The No. 1 blast furnace of the project, designed to have an annual capacity of 4.1 million tonnes of melted iron, was ignited on Friday, China’s biggest publicly traded steelmaker said in a filing to the Shanghai Stock Exchange yesterday.
The project will be fully operational a year later with an expected annual crude steel production of 8.75 million tonnes, Baosteel said.
Photo: AFP
It usually takes three to six months of trial production before a new steel mill begins commercial operation.
Chinese mills face declining domestic demand for the first time in a generation amid a property slump, which crushed prices in the nation that produces more than half of world output.
Steel reinforced bar, which is used in construction, almost halved in the past two years on the Shanghai Futures Exchange while hot-rolled coil, used in automobile and machinery, dropped 42 percent since its debut in March last year.
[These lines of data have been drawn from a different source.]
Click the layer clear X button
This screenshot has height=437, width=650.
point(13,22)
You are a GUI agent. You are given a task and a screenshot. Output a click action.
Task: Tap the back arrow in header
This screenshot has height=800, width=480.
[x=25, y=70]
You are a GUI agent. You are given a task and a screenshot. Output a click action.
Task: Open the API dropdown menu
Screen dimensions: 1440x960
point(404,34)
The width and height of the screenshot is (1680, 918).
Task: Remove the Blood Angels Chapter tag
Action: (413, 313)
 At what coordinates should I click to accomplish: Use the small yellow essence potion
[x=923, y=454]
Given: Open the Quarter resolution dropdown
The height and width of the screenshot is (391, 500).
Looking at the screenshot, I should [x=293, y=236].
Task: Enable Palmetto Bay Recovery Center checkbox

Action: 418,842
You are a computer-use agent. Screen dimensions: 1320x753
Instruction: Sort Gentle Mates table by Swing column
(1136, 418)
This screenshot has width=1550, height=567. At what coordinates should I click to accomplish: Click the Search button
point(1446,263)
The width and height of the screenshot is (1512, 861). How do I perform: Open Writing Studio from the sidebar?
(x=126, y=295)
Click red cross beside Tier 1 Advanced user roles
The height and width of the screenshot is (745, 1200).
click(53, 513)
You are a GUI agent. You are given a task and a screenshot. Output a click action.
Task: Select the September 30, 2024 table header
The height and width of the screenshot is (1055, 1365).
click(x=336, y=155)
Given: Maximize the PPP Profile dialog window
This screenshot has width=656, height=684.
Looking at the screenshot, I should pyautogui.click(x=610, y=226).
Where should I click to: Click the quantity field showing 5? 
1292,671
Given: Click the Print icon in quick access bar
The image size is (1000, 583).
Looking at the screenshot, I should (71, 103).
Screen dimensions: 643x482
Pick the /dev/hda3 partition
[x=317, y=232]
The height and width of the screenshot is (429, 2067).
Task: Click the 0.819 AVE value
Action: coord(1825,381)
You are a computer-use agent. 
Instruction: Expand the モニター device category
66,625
Baosteel last month said that it expected a 50 percent to 60 percent drop in net income for the first nine months of the year, citing foreign exchange losses related to debt restructuring after a surprise yuan devaluation.
Chinese steel demand has plateaued at about 800 million tonnes, Nev Power, chief executive officer of Fortescue Metals Group Ltd said in an interview on Tuesday. Any rise beyond that will probably be driven by stimulus, infrastructure and property development growth, he said.
However, Vale SA pushed back against claims steel consumption in China has peaked, saying demand in the top user still has some way to go in a view that contrasts with a rising number of global banks.
“China’s steel consumption peak is still ahead of us but of course the growth will be much more gradual,” Vale global director of ferrous marketing and sales Claudio Alves said.
Vale aimed to boost its market share, he said.
Major global miners are seeking to figure out the implications of slowing growth in China on demand for everything from iron to copper.
While Vale’s view echoes outlooks from Rio Tinto Group and BHP Billiton Ltd, Australia & New Zealand Banking Group Ltd brought forward its peak-steel estimate to last year from 2020 and Credit Suisse Group AG said local consumption will shrink 10 percent by 2018.
“Despite the slowdown of the growth speed, China still remains the economic engine of the world,” Alves said.
Further urbanization and infrastructure projects will underpin demand for iron ore, steel, copper and other base metals, he said.